Redistribution has become important for the existence of democratic politics everywhere in the United States or India. Smart politicians know that men do not live by bread alone. So, many state governments in India now offer free pilgrimage! Far from the outrage over the Haj subsidy, voters now have a list of free pilgrimages to choose from, fitting a variety of beliefs and superstitions. The success of a politician is to find adequate voter support to remain in power and the minimum price to be paid for upholding the fundamentals of the social and economic system.
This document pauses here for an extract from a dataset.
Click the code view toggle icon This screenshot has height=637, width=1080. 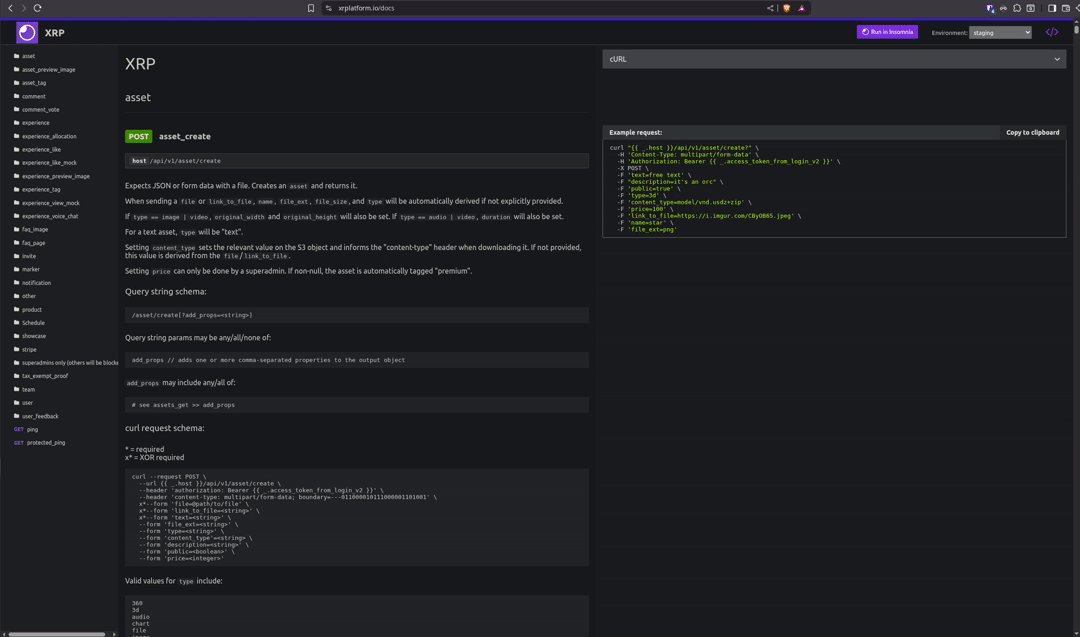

The threshold is not too high. Two-thirds of voters voted in India and the US in their latest elections; 37% voted for the current regime in India; In the US, the regime has the support of more than half, which is more due to the country’s two-party system than its popularity. Political stability in democratic societies is dependent on the continued belief of the threshold population in the system.

more generosity

As the decades-long experience of many Indian states shows, welfare schemes have produced significant development results in the long and short term. He was seen as the depth of democracy. When welfare is weaponized to dismiss genuine political questions, its effect on democracy is less convincing. The present generation of welfare schemes does not come in the form of the rights of the citizens but as the generosity of the individual leader. Similarly, while the promotion of entrepreneurship by the government is laudable, turning it into a call for people to create jobs rather than seek jobs, redefines aspiration as a personal burden and responsibility.

It seems that facilitating bargaining between the wealth-seekers and the welfare-seekers has become the primary function of politics. But it is not clear whether it will remain an infinitely durable lubricant that reduces fundamental friction, and whether the state can return to coercion. For now, there will be free lunch and dinner for one song. Or a vote.